Вопль, полный отчаяния и боли обезумевшего от горя существа сотряс особняк. На миг показалось, что затих даже дождь, а затем полил с новой силой, пока Гастон, подвывая и порыкивая, прижимал к себе холодное, безвольное тело возлюбленного, то и дело вновь срываясь на вопли. Его словно бы резали на живую, раздирая мясо, мышцы, заставляя кости ломаться, а кровь течь бурной рекой. Сердце его судорожно сжималось в груди до состояния грецкого ореха и тут же принималось бешено биться в рёбра, причиняя боль, какой не бывает в аду. Мысли путались, а безумная надежда всё ещё теплилась внутри Гастона. Вспоров когтем собственное запястье, мужчина позволил крови струями литься в рот Рудольфа, но тот только безвольно повис на его второй руке, запрокинув назад голову. Кровь охотника потекла по его лицу, выливаясь изо рта, лишь больше уродуя его. Хотя, казалось, даже сейчас столь идеальное существо не могло изуродовать что-либо. Спокойное, едва ли не одухотворённое лицо с разводами крови, в обрамлении тёмных волос, казалось, принадлежало спящему божеству, а не мёртвому Зверю.
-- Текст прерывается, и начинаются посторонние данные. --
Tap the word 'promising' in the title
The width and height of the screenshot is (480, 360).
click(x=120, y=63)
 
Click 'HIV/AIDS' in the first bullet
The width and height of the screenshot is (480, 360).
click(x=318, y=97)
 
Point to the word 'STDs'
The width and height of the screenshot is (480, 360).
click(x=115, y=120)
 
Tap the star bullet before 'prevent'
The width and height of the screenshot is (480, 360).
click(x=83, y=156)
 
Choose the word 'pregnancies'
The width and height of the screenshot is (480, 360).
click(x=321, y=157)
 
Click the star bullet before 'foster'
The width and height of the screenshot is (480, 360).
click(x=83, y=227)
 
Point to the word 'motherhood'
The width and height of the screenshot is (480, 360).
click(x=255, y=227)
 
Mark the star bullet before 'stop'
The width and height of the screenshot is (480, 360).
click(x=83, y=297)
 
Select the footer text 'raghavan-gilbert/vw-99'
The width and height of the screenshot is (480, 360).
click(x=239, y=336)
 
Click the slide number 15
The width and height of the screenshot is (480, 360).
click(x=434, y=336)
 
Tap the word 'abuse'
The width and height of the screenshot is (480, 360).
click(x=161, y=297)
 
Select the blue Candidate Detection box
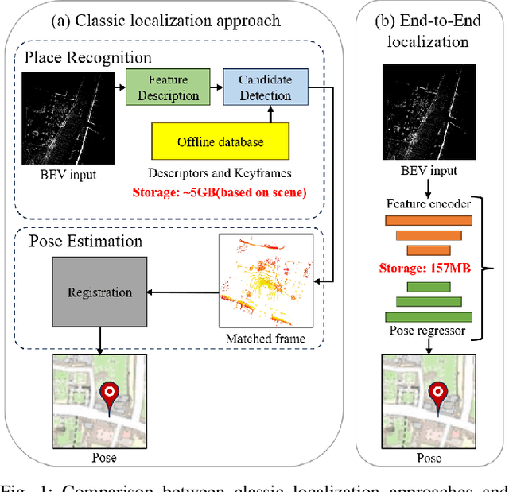click(x=257, y=88)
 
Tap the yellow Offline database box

– Рудольф! – снова заорал мужчина, пытаясь докричаться до графа, снова тряхнув его, но его голова вновь лишь мотнулась из стороны в сторону, да волосы пуще прежнего растрепались.

На вопль прибежали Аннет и Леон, но мужчина этого не заметил – он был погружён в пучину горя и безумия, где когти боли разрывали его душу на мелкие части, отравляя всё его существование, которое в один миг стало бесполезным. Он не смог. Он не справился. Рудольф!

– Мой Руд!.. – выл, как ему казалось, про себя мужчина, прижимая безвольное тело к себе и не желая его отпускать. – Проснись! Молю, проснись, Руд!

Леон замер, глядя то на разодранного брата, чьё горло было вскрыто острейшими когтями, а спина так и вовсе превратилась в кровавое месиво, то на мёртвого Рудольфа в объятиях явно обезумевшего охотника. Прежде легкомысленно-развратный юноша вмиг заменил собой Вивьена, метнувшись вперёд и став отдирать Гастона от трупа графа:

– Он не проснётся, Гастон. Он мёртв!

– Не трогай, Рудольфа! – заорал мужчина, срываясь на хриплое, гулкое рычание с прибулькиванием. Глаза его стали мутными, тёмными от горя, он в единое мгновение стал напоминать Рудольфа перед смертью – бледный, со впалыми щеками, тенями под глазами, как после трёх суток без сна, едва ли не чёрные разводы сосудов под кожей так и извили его тело. – Он спит! И не хочет просыпаться! Видишь, он улыбается?! Он хочет, чтобы я продолжил!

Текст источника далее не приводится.